Work instruction: When you repeat the entries below, please keep them exact and leave out the pictures.

(Records to use)

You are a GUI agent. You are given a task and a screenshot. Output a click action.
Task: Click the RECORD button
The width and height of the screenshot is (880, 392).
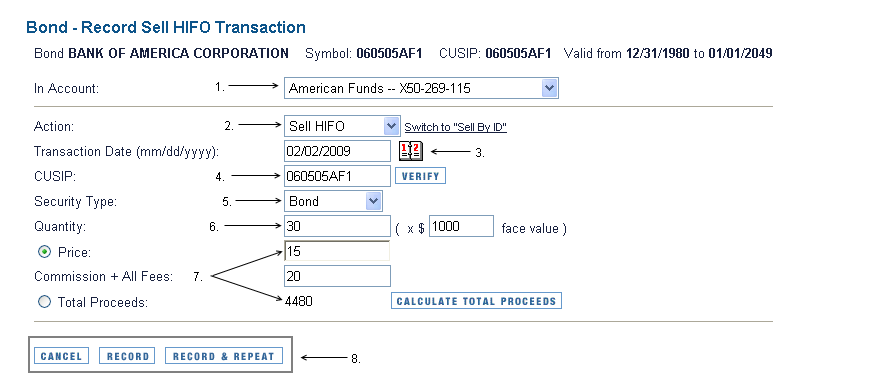(x=127, y=356)
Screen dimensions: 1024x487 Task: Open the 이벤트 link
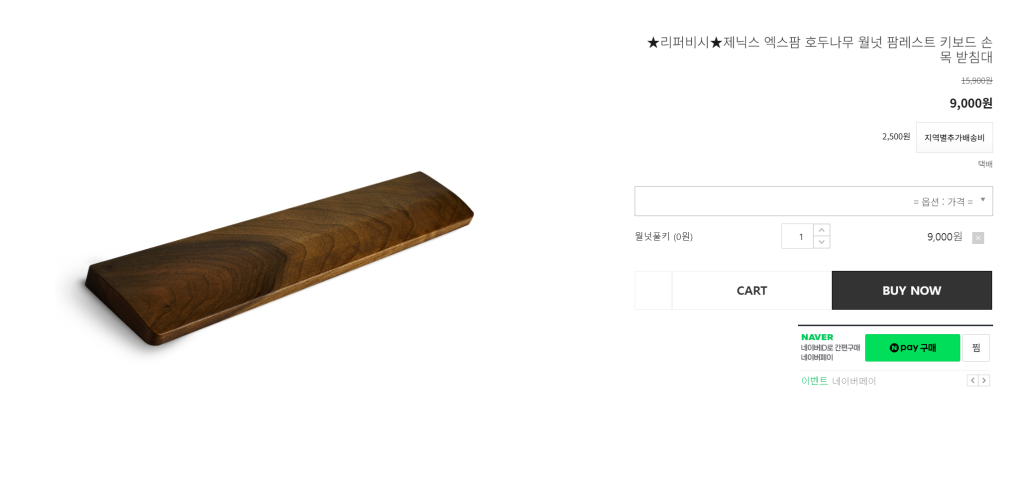814,381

(End Records to use)

Worked solution:
You are a GUI agent. You are given a task and a screenshot. Output a click action.
Task: Click the RECORD button
The width and height of the screenshot is (880, 392).
(x=127, y=356)
Screen dimensions: 1024x487 Task: Open the 이벤트 link
814,381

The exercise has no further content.